Radio Singapore International (RSI)
- Type: Radio network
- Country: Singapore
- First air date: 1 February 1994
- Availability: International
- Founded: 1 January 1994
- Licence area: Caldecott Broadcasting Centre
- Broadcast area: International
- Area: Singapore
- Owner: Mediacorp Radio
- Key people: Ho Kwon Ping
- Launch date: 1 February 1994
- Dissolved: 31 July 2008
- Group: Mediacorp
- Language: English Mandarin Chinese Malay Indonesian

= Radio Singapore International =

International broadcasting service of Singapore

Radio Singapore International (abbreviated RSI; Chinese: 新加坡国际广播电台 Pinyin: Xīnjiāpō Guójì Guǎngbō Diàntái; Malay: Radio Antarabangsa Singapura; Indonesian: Radio Internasional Singapura) was the official international broadcasting station of Singapore, existing from 1 February 1994 to 31 July 2008, owned by Mediacorp. It broadcast in English, Mandarin, Malay and Indonesian.

==Operation==
The English service operated on shortwave between 1100hrs - 1400hrs UTC daily on 6080 kHz and 6150 kHz (49m Band) at closing time. A live audio stream was also available on its website. Its signal was simulcast an hour a day on 938LIVE. Its news and current affairs programming covered financial, economic, and political developments around the world, but primarily around Southeast Asia. Lifestyle programmes covered a variety of areas, from culture and travel to the Internet and technology. Music played on the station ranges from classic and oldies, to contemporary and easy listening.

Sakuntala Gupta was Senior Programme Director of RSI (English). Past producers/presenters of RSI's English service were: Bharati Jagdish, who now co-anchors a morning show on MediaCorp Radio 938 LIVE, Ariel Wee, Chan Kah Mei, Daphne Tan, Howie Lim, Belinda Sunshine, Augustine Anthuvan, Felix Tan, Melanie Yip, Loretta Foo, Michael Darren Tan, Jason Tan and Shereena Sajeed.
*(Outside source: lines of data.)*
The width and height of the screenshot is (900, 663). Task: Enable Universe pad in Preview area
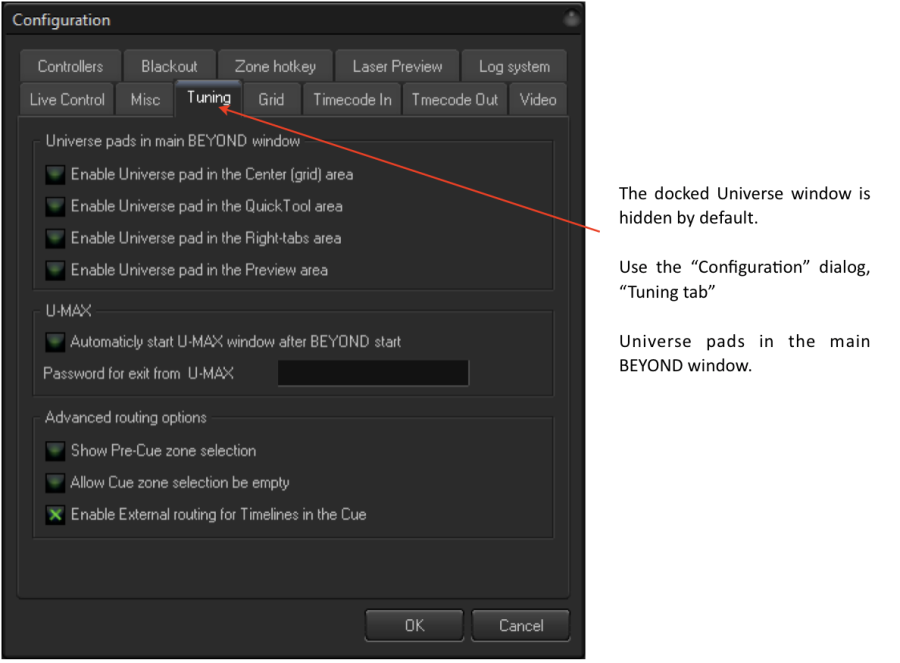pyautogui.click(x=55, y=270)
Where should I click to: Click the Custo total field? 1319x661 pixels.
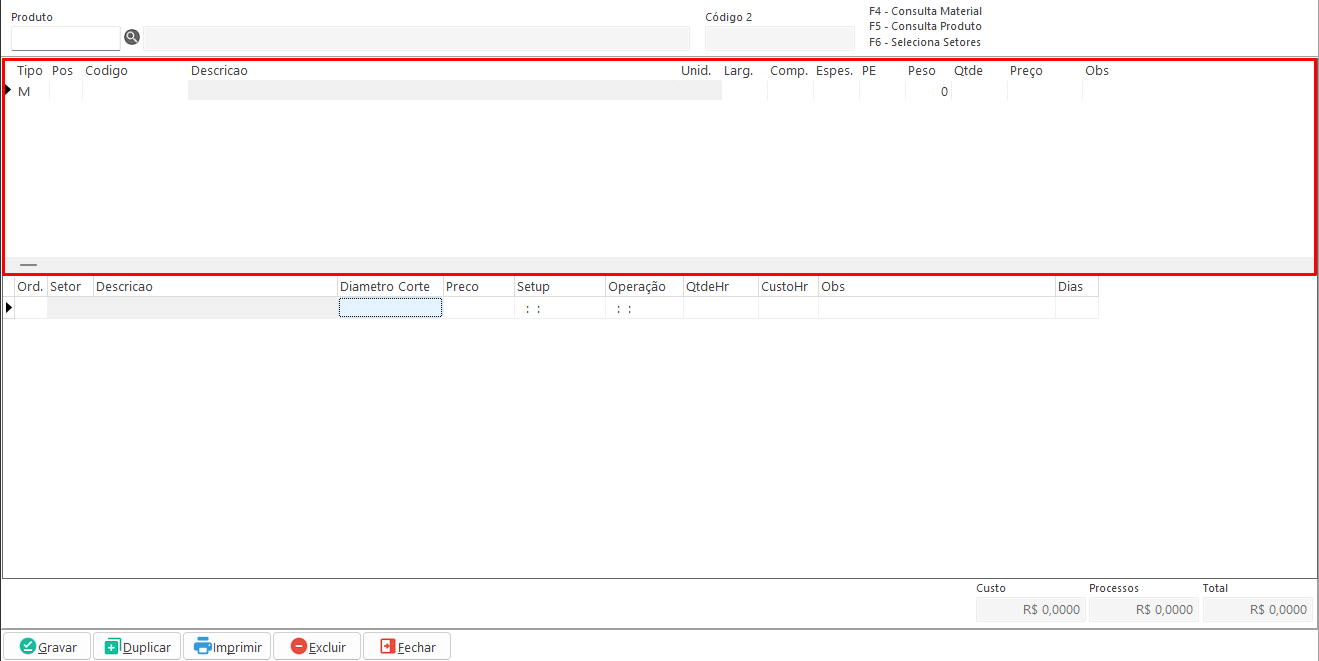(x=1029, y=609)
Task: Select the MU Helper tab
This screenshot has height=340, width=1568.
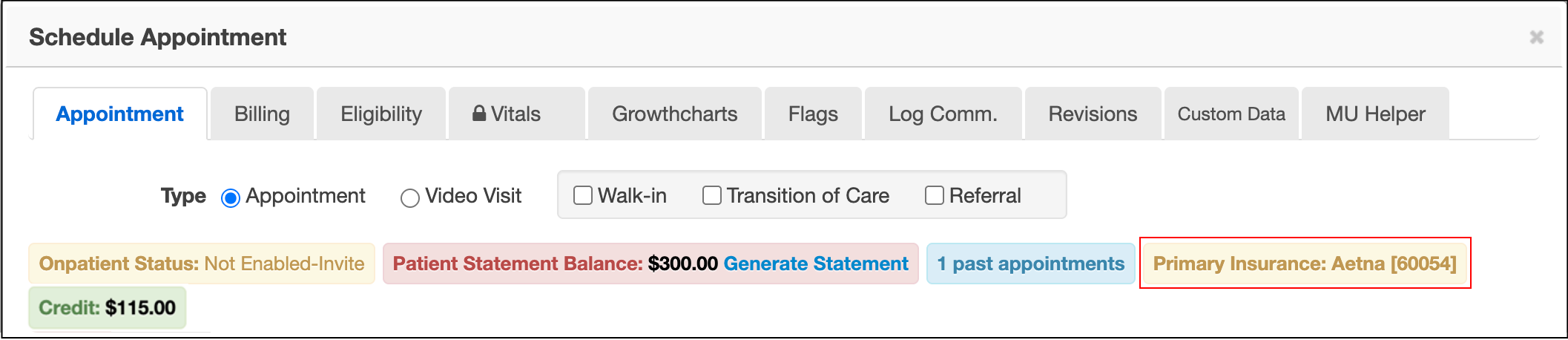Action: [1375, 114]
Past contributors of RSI were: William Xavier, Janadas Devan, Chris Ho, and Mike Kellerman.

On 1 January 2005, RSI (English) also launched a microsite which features articles covering a range of issues related to travel, entertainment and controversial socio-political issues.

== History ==
The Singapore Broadcasting Corporation (which was being privatised) announced the launch of Radio Singapore International on 23 January 1994 for a 1 February launch date. Each language service aired on a different shortwave frequency (English on 9530 kHz, Mandarin on 9635 kHz and Malay on 9590 kHz), for three hours a day (all services 7-8am; English and Mandarin 7-9pm and Malay 8-10pm), catering Singaporeans and foreigners in Southeast Asia. The launch was matched with that of Singapore International Television in January to provide information to Singaporeans abroad. SBC employed twelve staff (five for the English service, four in Mandarin and three in Malay) producing news and lifestyle programmes. The service opened on 1 February, being opened by Dr. Ker Sin Tze (Minister of the State, Information and the Arts). In his opening speech, he announced that RSI would expand in the future to include Thai, Tagalog and Indonesian. The service never had plans to become truly global, as the infrastructure was deemed too costly to upgrade for such a setup. RSI also carried the National Day Parade since the station's inception.

When SBC was dissolved on 1 October 1994, the station was put under the hands of the Radio Corporation of Singapore. As of early 1995, the English service was the most popular of the three, receiving fan letters from India and Japan, as well as a growing number of listeners from the United States, Europe and Australia interested in its programmes. The Chinese service was the most popular in East Malaysia, Indonesia and China, and the Malay service, popular in Indonesia. At the time, the station was broadcasting from 7pm to 10pm SGT. Later, an internet stream was available carrying RSI's programmes, except for the 7-10pm slot. RCS insiders joked about RSI being Singapore's "best kept secret" because one cabinet minister was unaware of its existence. Later, it was announced that, with the launch of NewsRadio 93.8, the station would provide it with a one-hour simulcast. The RSI Hour started on 2 September 1998.

RSI celebrated its tenth anniversary in Batam on 4 March 2004 with a special business meeting with the Batam Pos newspaper. On 4 October 2005, it launched its first book, Islamic Thinkers, based on scripts for the radio programme of the same name that aired on both RSI and Warna.

On 3 June 2008, MediaCorp announced that RSI would end its transmission on 31 July 2008. MediaCorp noted that shortwave radio was no longer effective, causing its closure. All RSI staff were redeployed to other areas.